A realização de licitações, contudo, também não garantia a licitude da contratação, porque os processos eram sempre viciados por irregularidades. Esse foi o caso, por exemplo, da contratação da empresa Construal Construtora Almenara Ltda. O procedimento de licitação realizado para dar execução ao convênio 477/2002, que destinou 299 mil reais para a construção de 153 módulos sanitários domiciliares, violou diversas normas da Lei de Licitações. Teria havido, inclusive, favorecimento à empresa vencedora: outras duas licitantes foram inabilitadas porque teriam apresentado garantia em valor inferior ao que previa o edital.

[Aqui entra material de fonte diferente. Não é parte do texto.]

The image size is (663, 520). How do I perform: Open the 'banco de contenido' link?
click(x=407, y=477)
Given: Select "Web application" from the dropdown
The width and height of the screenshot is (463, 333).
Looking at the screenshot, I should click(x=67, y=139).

A Construtora Almenara, que também apresentou garantia inferior, foi declarada vencedora. E, numa repetição de todos os atos comumente praticados por aquela gestão, parte das obras não foi realizada, embora todos os valores tenham sido religiosamente pagos pela prefeitura.

As penas mínimas de todos os crimes imputados ao ex-prefeito, somadas, ultrapassam os 60 anos de prisão. A condenação nas ações de improbidade, por sua vez, pode levar à perda do cargo que ele porventura estiver exercendo na época da sentença, à perda ou suspensão dos direitos políticos e ao ressarcimento dos danos causados aos cofres públicos.